→ 設問
• A. 本文に挙げられている日本企業を、記載された順位とともにすべて列挙してください。
• B. 本文のうち「なお、今年のランキングの対象」から「するKPIが追加されました。」までを、末尾の語句も含めて一字一句違えずに書き写してください。
··· 本文
2021.03.29社員ブログ

縛りを緩めるものも・・・・

本日もアイボンドブログをご覧いただきまして誠に有り難うございます。

今年1月下旬、持続可能性に関する雑誌の出版やリサーチをおこなっているカナダのコーポレート・ナイツは、企業の持続可能性に関する業績のランキング「The 2021 Global 100」を公表しました。こちらによれば、第1位はフランスのシュナイダーエレクトリック(産業複合企業)、第2位はデンマークのオーステッド(発電会社)、第3位はブラジルのブラジル銀行(金融機関)となっています。

日本企業のトップは第16位のエーザイです。その他、シスメックス(第32位)、コニカミノルタ(第41位)、積水化学工業(第51位)、武田薬品工業(第71位)となっています。企業数は2年連続で減少しましたが、50位以内にランクインしたのは昨年の1社から3社に増えました。

なお、今年のランキングの対象は2019年の売上高が10億ドル以上の企業です。トップ100社を選ぶにあたり、まずは、環境に深刻な被害を与えていないか、深刻な人権侵害をしていないか、など21の基準でスクリーニングがおこなわれました。このプロセスを経て選ばれた343社について、環境、社会、企業統治、経済の4分野における合計24のKPI(重要業績評価指標)を用いて順位をつけ、上位100社が、世界で最も持続可能な企業として公表されています。

今年の特徴は、新型コロナウイルス感染とブラック・ライブス・マター運動(アフリカ系米国人に対する警察の残虐行為をきっかけとしてはじまった人種差別抗議運動)の影響が指標に反映されたことです。具体的には、有給休暇の付与状況や役員や幹部の多様性に関するKPIが追加されました。

さて、世界的な関心の高まりから、日本でも環境問題や社会問題の解決に向けて企業が発行するESG債の裾野が広がってきています。最近では、資金調達の使途や二酸化炭素排出に関する縛りを緩めるものも登場するなど、更なる市場拡大も期待されているところです。
······
··· 分析用データ
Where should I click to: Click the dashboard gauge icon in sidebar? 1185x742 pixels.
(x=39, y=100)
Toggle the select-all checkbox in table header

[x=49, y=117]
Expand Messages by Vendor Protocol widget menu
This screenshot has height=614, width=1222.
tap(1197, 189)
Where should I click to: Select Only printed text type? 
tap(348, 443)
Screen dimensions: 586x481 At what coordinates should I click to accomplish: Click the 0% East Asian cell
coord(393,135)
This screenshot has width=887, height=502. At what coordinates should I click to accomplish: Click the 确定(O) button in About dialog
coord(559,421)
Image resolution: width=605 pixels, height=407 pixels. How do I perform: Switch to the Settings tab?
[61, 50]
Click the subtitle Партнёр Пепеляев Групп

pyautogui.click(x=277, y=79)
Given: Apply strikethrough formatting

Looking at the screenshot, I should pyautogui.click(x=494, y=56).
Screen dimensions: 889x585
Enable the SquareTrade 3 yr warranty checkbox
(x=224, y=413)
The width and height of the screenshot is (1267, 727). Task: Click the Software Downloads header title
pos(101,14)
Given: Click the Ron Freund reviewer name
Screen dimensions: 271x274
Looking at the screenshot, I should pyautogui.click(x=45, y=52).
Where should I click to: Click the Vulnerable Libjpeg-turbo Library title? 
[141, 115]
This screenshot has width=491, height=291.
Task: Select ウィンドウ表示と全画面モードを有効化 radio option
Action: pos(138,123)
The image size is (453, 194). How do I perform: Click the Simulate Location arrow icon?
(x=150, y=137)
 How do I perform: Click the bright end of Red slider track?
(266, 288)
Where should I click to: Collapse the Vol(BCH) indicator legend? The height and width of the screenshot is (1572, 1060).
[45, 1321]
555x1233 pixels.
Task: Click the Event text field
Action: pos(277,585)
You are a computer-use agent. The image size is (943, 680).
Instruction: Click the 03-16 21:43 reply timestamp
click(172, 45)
······
→ 解答
• A. エーザイ(第16位)、シスメックス(第32位)、コニカミノルタ(第41位)、積水化学工業(第51位)、武田薬品工業(第71位)

• B.
なお、今年のランキングの対象は2019年の売上高が10億ドル以上の企業です。トップ100社を選ぶにあたり、まずは、環境に深刻な被害を与えていないか、深刻な人権侵害をしていないか、など21の基準でスクリーニングがおこなわれました。このプロセスを経て選ばれた343社について、環境、社会、企業統治、経済の4分野における合計24のKPI(重要業績評価指標)を用いて順位をつけ、上位100社が、世界で最も持続可能な企業として公表されています。

今年の特徴は、新型コロナウイルス感染とブラック・ライブス・マター運動(アフリカ系米国人に対する警察の残虐行為をきっかけとしてはじまった人種差別抗議運動)の影響が指標に反映されたことです。具体的には、有給休暇の付与状況や役員や幹部の多様性に関するKPIが追加されました。